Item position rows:
########################################

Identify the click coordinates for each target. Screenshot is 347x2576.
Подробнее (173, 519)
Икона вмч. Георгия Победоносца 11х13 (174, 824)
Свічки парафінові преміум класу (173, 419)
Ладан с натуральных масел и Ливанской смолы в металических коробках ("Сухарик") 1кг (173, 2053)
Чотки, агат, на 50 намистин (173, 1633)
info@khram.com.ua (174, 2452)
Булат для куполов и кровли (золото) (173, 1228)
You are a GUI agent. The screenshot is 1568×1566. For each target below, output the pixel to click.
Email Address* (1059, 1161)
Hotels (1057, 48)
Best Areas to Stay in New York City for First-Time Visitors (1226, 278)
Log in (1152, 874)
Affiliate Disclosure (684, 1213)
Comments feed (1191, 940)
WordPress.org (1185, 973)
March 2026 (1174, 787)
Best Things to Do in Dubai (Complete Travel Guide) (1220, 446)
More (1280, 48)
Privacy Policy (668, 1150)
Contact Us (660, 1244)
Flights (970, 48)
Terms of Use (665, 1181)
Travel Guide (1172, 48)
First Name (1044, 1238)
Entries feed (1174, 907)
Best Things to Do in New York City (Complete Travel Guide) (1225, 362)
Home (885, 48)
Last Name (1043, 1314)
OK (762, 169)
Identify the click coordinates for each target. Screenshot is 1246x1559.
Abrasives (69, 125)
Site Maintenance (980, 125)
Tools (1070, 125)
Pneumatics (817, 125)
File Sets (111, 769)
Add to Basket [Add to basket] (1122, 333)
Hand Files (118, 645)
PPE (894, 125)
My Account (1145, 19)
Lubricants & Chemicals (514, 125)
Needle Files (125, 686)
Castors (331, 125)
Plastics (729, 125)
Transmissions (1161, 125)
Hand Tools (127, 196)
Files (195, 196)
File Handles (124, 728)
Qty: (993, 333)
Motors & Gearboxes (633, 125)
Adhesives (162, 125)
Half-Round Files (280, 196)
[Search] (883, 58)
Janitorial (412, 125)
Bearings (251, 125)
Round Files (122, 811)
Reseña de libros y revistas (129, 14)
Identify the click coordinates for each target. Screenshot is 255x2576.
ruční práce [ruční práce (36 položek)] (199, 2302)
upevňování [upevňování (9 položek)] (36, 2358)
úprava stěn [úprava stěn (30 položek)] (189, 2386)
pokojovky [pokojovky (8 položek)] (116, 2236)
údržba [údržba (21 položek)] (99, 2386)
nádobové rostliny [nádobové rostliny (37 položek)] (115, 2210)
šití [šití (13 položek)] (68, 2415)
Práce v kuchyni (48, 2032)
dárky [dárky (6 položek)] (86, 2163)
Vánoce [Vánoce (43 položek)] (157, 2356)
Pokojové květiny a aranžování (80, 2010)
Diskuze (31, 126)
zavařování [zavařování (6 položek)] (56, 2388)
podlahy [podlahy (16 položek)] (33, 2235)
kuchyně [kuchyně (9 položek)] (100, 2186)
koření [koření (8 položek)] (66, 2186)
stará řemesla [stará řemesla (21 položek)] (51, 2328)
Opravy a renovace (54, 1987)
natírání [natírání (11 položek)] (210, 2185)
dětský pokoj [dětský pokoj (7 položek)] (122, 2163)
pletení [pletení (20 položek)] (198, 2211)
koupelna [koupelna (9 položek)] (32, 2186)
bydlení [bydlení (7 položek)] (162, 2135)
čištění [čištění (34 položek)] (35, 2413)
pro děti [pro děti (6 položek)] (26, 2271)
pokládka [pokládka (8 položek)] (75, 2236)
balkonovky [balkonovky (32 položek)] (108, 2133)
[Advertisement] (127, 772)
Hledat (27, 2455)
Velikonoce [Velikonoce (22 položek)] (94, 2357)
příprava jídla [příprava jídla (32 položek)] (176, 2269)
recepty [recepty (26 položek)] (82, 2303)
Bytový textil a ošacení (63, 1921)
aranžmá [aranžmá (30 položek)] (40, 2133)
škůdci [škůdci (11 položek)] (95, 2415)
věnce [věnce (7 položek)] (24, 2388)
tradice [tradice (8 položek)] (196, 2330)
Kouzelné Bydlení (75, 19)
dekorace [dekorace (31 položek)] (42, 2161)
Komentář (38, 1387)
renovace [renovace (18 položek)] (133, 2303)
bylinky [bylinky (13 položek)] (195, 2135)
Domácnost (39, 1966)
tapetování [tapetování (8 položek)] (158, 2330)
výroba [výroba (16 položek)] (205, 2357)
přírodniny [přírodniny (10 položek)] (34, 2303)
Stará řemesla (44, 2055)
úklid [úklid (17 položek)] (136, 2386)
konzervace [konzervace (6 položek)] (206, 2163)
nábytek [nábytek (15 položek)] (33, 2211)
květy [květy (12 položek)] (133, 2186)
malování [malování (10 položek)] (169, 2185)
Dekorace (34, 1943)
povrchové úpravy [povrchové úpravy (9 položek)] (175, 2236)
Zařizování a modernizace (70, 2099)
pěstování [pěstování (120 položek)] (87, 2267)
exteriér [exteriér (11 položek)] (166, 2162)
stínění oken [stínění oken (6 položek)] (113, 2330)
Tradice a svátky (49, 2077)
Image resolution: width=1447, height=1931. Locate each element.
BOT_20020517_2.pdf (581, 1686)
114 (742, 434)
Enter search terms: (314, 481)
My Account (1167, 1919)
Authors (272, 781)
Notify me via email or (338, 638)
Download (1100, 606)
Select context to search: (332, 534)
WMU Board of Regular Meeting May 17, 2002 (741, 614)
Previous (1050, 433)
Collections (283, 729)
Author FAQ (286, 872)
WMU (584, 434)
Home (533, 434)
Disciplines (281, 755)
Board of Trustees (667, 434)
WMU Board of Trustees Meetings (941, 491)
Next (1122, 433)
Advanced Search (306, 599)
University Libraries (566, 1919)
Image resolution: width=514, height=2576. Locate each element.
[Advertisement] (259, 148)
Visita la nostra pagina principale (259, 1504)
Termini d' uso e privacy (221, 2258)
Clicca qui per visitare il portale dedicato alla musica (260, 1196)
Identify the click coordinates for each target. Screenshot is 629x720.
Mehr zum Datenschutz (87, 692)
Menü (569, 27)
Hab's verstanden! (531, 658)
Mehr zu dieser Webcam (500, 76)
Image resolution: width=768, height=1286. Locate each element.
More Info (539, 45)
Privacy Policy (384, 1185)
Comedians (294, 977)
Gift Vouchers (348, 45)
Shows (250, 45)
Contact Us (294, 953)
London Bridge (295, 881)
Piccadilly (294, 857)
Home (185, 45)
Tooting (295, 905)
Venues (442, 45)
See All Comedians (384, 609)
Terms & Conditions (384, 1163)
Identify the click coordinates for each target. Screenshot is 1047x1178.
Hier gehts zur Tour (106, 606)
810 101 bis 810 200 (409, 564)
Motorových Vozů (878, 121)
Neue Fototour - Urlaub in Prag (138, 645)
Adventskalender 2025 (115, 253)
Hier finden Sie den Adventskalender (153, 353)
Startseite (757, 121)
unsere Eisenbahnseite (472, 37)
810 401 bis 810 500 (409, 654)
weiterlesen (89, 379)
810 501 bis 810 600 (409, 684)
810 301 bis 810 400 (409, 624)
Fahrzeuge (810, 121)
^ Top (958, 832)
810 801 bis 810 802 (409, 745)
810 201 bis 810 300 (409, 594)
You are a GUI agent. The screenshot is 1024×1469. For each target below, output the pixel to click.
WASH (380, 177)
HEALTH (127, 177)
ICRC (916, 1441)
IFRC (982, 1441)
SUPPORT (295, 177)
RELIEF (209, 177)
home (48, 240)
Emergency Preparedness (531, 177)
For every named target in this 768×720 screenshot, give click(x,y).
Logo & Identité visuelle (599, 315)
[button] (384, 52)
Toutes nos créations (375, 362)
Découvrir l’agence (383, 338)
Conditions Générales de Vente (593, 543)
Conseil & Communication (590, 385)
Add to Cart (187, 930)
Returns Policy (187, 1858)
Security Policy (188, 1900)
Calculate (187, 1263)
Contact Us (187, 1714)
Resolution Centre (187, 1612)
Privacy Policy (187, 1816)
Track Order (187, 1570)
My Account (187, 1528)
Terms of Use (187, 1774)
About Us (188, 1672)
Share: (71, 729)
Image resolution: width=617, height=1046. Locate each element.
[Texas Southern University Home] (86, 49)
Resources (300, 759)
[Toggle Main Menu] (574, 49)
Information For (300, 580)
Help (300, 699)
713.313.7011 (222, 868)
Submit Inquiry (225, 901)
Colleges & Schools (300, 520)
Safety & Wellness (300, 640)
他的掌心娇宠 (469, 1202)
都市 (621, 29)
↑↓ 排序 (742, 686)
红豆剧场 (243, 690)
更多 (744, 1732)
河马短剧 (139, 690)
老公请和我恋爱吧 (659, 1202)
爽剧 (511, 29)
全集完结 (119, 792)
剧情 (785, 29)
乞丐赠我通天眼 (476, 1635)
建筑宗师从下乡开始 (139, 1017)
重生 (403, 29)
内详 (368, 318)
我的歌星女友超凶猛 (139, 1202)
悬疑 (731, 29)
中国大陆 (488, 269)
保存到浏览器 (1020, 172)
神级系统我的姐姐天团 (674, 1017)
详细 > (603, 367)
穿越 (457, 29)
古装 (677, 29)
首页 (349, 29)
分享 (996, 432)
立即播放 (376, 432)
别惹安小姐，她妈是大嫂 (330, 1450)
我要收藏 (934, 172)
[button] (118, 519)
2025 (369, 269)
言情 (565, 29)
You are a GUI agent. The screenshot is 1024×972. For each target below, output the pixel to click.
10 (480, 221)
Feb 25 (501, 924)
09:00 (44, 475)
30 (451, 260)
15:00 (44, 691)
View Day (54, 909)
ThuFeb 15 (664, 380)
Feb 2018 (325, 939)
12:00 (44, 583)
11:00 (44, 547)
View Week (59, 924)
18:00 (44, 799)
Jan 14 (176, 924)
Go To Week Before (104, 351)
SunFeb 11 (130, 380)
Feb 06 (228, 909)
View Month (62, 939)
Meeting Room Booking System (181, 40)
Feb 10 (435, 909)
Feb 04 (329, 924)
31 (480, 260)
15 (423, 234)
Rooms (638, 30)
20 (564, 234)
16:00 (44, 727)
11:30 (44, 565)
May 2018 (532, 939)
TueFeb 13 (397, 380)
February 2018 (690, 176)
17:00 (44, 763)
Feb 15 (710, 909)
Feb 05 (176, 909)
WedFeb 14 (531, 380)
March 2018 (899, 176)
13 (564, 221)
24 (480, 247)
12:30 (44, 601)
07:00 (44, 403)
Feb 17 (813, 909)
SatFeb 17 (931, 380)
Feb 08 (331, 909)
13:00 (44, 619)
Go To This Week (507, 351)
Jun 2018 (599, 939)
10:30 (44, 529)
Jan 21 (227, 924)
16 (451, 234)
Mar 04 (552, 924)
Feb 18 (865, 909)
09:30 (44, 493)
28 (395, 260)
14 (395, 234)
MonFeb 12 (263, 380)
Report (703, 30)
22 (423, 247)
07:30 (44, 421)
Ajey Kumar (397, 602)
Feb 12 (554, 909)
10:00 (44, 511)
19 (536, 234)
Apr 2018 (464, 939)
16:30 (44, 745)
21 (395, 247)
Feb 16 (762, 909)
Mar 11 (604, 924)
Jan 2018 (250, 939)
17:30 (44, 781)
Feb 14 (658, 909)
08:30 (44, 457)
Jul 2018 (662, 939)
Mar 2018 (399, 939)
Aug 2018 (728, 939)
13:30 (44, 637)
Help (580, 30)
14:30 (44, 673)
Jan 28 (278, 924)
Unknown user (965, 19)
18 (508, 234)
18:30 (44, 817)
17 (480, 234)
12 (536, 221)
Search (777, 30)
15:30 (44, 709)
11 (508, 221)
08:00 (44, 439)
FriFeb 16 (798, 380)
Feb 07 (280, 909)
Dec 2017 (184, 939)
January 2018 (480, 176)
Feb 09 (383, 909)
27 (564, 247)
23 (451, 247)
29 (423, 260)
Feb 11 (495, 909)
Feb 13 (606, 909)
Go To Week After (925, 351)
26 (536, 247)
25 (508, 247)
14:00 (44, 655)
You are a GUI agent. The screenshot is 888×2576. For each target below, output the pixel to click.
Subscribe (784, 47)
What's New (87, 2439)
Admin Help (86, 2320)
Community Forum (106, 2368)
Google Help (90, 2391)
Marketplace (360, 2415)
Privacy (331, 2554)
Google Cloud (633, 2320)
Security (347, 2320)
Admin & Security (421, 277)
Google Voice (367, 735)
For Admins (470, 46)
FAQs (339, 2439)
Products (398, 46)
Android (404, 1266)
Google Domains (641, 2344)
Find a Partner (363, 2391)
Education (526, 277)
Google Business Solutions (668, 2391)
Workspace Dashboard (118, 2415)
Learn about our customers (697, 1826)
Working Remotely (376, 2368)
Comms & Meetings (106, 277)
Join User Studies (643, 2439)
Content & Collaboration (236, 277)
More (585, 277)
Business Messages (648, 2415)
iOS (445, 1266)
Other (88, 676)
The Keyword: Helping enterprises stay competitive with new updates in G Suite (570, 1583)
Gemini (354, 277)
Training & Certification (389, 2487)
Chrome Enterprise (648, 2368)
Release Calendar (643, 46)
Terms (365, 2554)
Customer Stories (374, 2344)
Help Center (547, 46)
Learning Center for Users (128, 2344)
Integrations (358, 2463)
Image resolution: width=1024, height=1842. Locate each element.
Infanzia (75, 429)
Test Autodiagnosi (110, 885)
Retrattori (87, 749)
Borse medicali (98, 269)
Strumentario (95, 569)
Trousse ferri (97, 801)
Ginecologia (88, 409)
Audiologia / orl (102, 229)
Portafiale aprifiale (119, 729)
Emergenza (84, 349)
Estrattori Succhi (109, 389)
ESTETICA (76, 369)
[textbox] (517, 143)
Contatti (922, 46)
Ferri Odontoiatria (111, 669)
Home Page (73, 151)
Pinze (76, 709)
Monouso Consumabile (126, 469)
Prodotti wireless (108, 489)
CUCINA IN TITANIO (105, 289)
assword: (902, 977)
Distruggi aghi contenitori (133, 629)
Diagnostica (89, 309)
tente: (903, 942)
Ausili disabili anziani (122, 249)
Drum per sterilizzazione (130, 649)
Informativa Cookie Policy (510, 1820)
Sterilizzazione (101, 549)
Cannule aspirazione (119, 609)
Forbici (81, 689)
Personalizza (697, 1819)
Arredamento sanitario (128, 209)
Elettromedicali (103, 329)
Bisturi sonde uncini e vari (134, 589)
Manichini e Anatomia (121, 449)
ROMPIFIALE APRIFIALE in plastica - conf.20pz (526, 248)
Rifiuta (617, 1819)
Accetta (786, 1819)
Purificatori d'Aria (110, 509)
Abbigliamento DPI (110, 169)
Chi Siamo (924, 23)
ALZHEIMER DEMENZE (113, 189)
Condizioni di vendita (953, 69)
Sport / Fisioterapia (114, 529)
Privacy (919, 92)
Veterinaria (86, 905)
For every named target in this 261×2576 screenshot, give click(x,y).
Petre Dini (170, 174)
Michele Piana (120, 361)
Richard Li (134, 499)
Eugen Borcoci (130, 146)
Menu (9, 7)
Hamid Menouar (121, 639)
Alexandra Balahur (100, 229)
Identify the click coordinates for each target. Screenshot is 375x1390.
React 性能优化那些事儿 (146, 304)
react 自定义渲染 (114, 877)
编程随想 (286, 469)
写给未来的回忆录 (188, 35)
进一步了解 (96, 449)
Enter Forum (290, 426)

########################################

### THE EXERCISE
Rewrite the rows starting at the one that contains "Découvrir l’agence (383, 338)" and ending at the one that contains "Colleges & Schools (300, 520)" as a Markdown table with columns named Row and Entry. Number each row and leave out any blank lines.

### EXERCISE SOLUTION
| Row | Entry |
|---|---|
| 1 | Découvrir l’agence (383, 338) |
| 2 | Conditions Générales de Vente (593, 543) |
| 3 | Conseil & Communication (590, 385) |
| 4 | Add to Cart (187, 930) |
| 5 | Returns Policy (187, 1858) |
| 6 | Security Policy (188, 1900) |
| 7 | Calculate (187, 1263) |
| 8 | Contact Us (187, 1714) |
| 9 | Resolution Centre (187, 1612) |
| 10 | Privacy Policy (187, 1816) |
| 11 | Track Order (187, 1570) |
| 12 | My Account (187, 1528) |
| 13 | Terms of Use (187, 1774) |
| 14 | About Us (188, 1672) |
| 15 | Share: (71, 729) |
| 16 | Image resolution: width=617, height=1046. Locate each element. |
| 17 | [Texas Southern University Home] (86, 49) |
| 18 | Resources (300, 759) |
| 19 | [Toggle Main Menu] (574, 49) |
| 20 | Information For (300, 580) |
| 21 | Help (300, 699) |
| 22 | 713.313.7011 (222, 868) |
| 23 | Submit Inquiry (225, 901) |
| 24 | Colleges & Schools (300, 520) |